Caching: DuckDB caches Parquet metadata. The GPU retains uploaded geometry. Navigating between slides and revisiting tiles avoids redundant network requests.
Tradeoffs
We optimized for the common case—analysis at cellular resolution—while accepting tradeoffs for edge cases:
What we prioritized:
- Real-time interaction during analysis (marker toggling, opacity, panning at medium-high zoom)
- Zero friction for typical workflows (no conversion, standard formats)

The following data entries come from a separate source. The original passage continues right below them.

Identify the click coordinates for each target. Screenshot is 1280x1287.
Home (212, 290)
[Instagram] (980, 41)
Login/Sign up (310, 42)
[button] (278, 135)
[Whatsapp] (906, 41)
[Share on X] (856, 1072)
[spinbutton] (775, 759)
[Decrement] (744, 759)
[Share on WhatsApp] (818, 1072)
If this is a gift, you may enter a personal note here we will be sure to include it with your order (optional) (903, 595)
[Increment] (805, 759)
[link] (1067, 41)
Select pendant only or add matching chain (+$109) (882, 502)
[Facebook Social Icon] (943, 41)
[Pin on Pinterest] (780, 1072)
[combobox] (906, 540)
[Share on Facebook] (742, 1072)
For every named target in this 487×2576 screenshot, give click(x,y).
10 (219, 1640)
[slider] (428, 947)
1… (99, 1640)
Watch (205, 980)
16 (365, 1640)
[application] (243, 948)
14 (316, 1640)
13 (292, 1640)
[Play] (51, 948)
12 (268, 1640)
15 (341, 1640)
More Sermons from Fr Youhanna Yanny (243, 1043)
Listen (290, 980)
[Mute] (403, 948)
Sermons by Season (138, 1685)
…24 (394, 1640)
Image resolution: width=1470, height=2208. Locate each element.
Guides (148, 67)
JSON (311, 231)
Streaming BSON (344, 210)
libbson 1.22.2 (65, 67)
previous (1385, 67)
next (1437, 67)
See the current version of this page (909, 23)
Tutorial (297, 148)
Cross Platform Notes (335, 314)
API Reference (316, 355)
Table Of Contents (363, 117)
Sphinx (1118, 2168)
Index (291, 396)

- Infrastructure simplicity (no central database, no tile servers)
What we accepted:
- Longer initial loads on large datasets, especially at low zoom levels
The architecture excels where researchers spend most of their time, analyzing cellular neighborhoods at medium-high zoom. We are actively working on optimizations for zoomed-out performance on larger datasets.
Why This Matters for Researchers
Direct data access: Your Python scripts read the same Parquet files the viewer renders. No export, no conversion.
Instant iteration: Run analysis, see results, refine parameters. A workflow that took hours in conversion-heavy systems takes minutes.
Standard formats: Share data with collaborators in universally readable formats. Standard tools like pandas work directly with the files.
No infrastructure headaches: No database server to tune. No tile server to scale. No OOM crashes during data ingestion.
References
- DuckDB-WASM Documentation — The analytical database compiled to WebAssembly that powers client-side queries.
- Apache Arrow Columnar Format — The binary format enabling zero-copy data transfer between DuckDB and JavaScript.
- deck.gl Performance Optimization — The WebGL framework powering GPU-accelerated rendering.
- Gershkovich, “Wearing a Fur Coat in the Summertime” — A critique of monolithic DICOM architecture, advocating for modular, cloud-native approaches in digital pathology.